You should obviously remove redundant headers ('this is a fictional character from such-and-such book by such-and-such author') and original research, but you should not summarize or otherwise reduce the articles in question unless the information can be compressed in a succinct manner.
This guideline was created from strong consensus at Wikipedia:Deletion policy/Minor characters and other discussion at Wikipedia:Deletion policy/Middle-earth items. It should be helpful for making a decision on keeping, merging or deleting of fiction-related articles.
If you are unfamiliar with a certain field or are unsure whether some character (concept, place, etc.) should be considered minor or major, please ask around on the relevant talk pages before making radical changes.
Fiction includes books, TV series, films, computer games and roleplaying games, and so forth.
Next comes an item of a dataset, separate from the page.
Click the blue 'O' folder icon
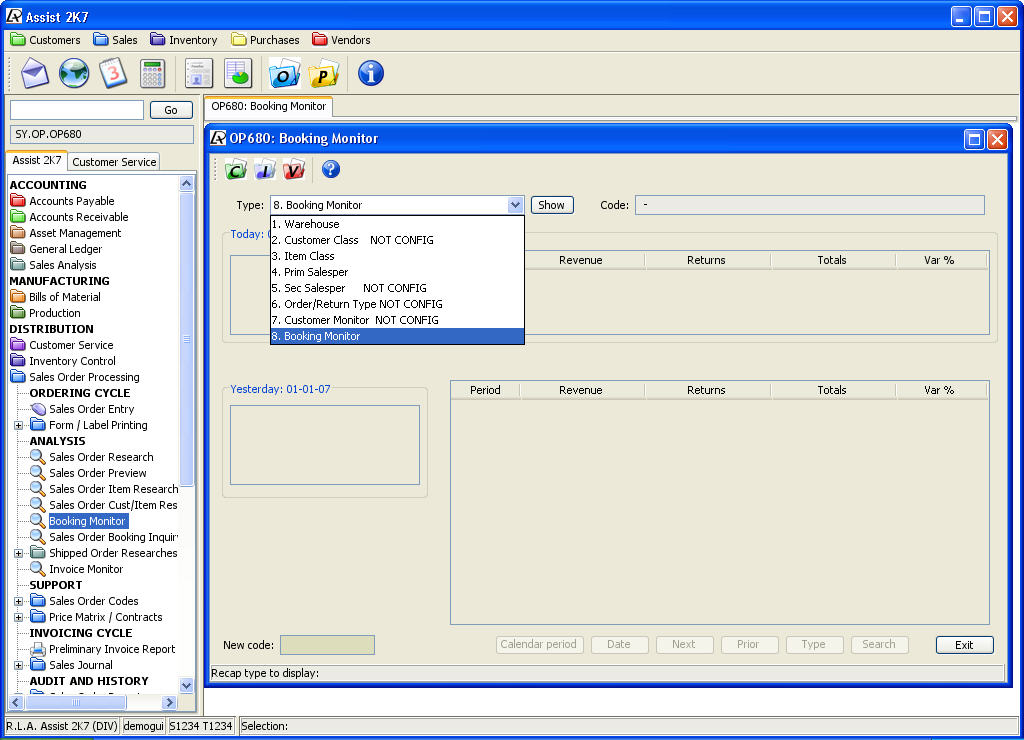 [285, 73]
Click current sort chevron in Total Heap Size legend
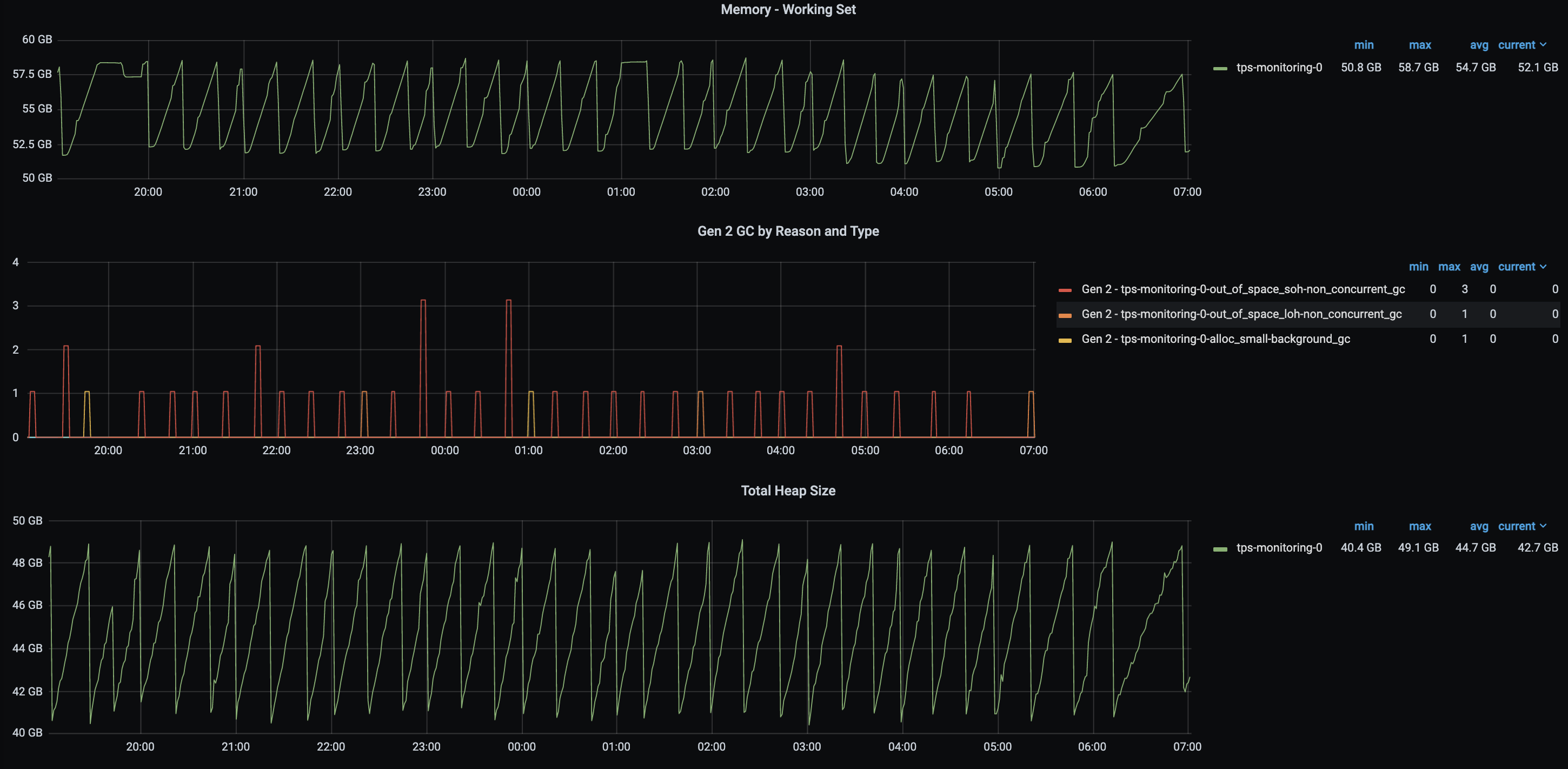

Fanfiction, on the other hand, may well be considered vanity (not by default, but often so), which is grounds for deletion. This includes, for example: anything self-published, put on fanfiction.net, or done by vanity press; information about a player's character in roleplaying or MMORPGs; and computer game mods or custom maps.
Fiction not yet written may be considered speculation (again, not by default, but often so) which is grounds for deletion because Wikipedia is not a crystal ball. This includes not-yet-released books, movies, games, etc., unless there has already been substantial press coverage about the to-be-released item.
See also Wikipedia:Guide to writing better articles#Check your fiction and Wikipedia:Manual of Style (writing about fiction).
Wikibooks, Wikipedia's sibling project, contains instructional and educational texts. These include annotated works of fiction (on the Wikibooks:annotated texts bookshelf) for classroom or private study use. Wikisource, similarly, holds original public domain and GFDL source texts. See Wikisource:Wikisource and Wikibooks.
One possible course of action to consider, which has already been successfully employed for several works of fiction, is to make use of all of the projects combined: to have an encyclopaedia article about the work of fiction on Wikipedia giving a brief outline, a chapter-by-chapter annotation on Wikibooks, the full source text on Wikisource (if the work is in the public domain), and interwiki links joining them all together into a whole.